Para que a expressão
popular não seja monopolizada pela extrema direita e não seja redirecionada
para lugares escuros, é necessário colocar o bem comum e a ideia de povo de
novo no centro das políticas e do discurso. Recuperando a linguagem popular e
colocando os valores da comunidade sob uma luz positiva. Uma tarefa importante
é afastar-se dos jogos moralistas que as elites utilizam para estigmatizar as
classes populares, para reposicionar de novo a referência cultural nas
expressões que vêm de baixo. Afirmando o seu próprio projeto, que não está
subordinado nem às velhas elites nacionais, nem às novas elites globais, mas
que assume o comando das alianças interclassistas.
A ultradireita é uma
expressão do colapso do Ocidente.
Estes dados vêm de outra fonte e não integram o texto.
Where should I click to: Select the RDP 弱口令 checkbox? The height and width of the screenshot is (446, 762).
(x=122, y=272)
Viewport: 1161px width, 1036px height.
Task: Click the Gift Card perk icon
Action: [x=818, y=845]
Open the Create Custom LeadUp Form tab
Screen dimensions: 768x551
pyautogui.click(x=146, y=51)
Hoje em dia, é necessário tomar em conta este
colapso, para que haja uma solução democrática e popular para as crises que lhe
sucederão. Da mesma forma, é necessário tomar conta das ansiedades existenciais
que este colapso está a provocar entre as maiorias sociais (medos e
desconfortos profundos), assumindo positivamente uma nova expressividade que
aspira a refundar a ideia de povo, face à fragmentação e dissolução do social,
propostas pelas elites. Caso contrário, a ultradireita continuará a conquistar
espaços políticos, sociais e culturais, acumulando mais vitórias eleitorais.
Está nas nossas mãos não permitir que isto aconteça.